# GIVEN PROBLEM:
Copy the records below, putting "GUI assistant" wherever "GUI agent" appears and leaving everything else unchanged.

# DATA SHOWN:
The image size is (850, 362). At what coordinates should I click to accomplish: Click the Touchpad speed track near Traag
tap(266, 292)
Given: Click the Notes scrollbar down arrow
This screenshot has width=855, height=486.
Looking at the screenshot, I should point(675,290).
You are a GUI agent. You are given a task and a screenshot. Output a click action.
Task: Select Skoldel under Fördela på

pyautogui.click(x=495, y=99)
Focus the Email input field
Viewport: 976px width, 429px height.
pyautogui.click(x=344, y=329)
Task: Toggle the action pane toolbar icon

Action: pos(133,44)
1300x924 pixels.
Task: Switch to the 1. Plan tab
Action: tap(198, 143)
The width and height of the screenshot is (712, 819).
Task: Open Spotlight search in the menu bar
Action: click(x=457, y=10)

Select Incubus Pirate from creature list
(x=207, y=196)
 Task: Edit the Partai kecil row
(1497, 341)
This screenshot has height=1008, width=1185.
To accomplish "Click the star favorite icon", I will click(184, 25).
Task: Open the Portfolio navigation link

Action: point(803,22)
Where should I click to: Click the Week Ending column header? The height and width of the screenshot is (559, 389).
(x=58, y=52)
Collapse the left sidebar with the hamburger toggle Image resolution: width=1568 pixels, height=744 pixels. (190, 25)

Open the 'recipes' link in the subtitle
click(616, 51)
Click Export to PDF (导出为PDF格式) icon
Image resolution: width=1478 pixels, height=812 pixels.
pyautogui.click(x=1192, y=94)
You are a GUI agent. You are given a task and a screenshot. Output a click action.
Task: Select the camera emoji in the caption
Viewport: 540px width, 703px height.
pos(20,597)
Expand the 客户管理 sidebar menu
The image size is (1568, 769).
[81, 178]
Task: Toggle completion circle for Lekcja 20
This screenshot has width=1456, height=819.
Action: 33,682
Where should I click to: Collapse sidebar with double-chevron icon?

# WORKED SOLUTION:
The image size is (850, 362). At what coordinates should I click to accomplish: Click the Touchpad speed track near Traag
tap(266, 292)
Given: Click the Notes scrollbar down arrow
This screenshot has width=855, height=486.
Looking at the screenshot, I should point(675,290).
You are a GUI assistant. You are given a task and a screenshot. Output a click action.
Task: Select Skoldel under Fördela på

pyautogui.click(x=495, y=99)
Focus the Email input field
Viewport: 976px width, 429px height.
pyautogui.click(x=344, y=329)
Task: Toggle the action pane toolbar icon

Action: pos(133,44)
1300x924 pixels.
Task: Switch to the 1. Plan tab
Action: tap(198, 143)
The width and height of the screenshot is (712, 819).
Task: Open Spotlight search in the menu bar
Action: click(x=457, y=10)

Select Incubus Pirate from creature list
(x=207, y=196)
 Task: Edit the Partai kecil row
(1497, 341)
This screenshot has height=1008, width=1185.
To accomplish "Click the star favorite icon", I will click(184, 25).
Task: Open the Portfolio navigation link

Action: point(803,22)
Where should I click to: Click the Week Ending column header? The height and width of the screenshot is (559, 389).
(x=58, y=52)
Collapse the left sidebar with the hamburger toggle Image resolution: width=1568 pixels, height=744 pixels. (190, 25)

Open the 'recipes' link in the subtitle
click(616, 51)
Click Export to PDF (导出为PDF格式) icon
Image resolution: width=1478 pixels, height=812 pixels.
pyautogui.click(x=1192, y=94)
You are a GUI assistant. You are given a task and a screenshot. Output a click action.
Task: Select the camera emoji in the caption
Viewport: 540px width, 703px height.
pos(20,597)
Expand the 客户管理 sidebar menu
The image size is (1568, 769).
[81, 178]
Task: Toggle completion circle for Lekcja 20
This screenshot has width=1456, height=819.
Action: 33,682
Where should I click to: Collapse sidebar with double-chevron icon?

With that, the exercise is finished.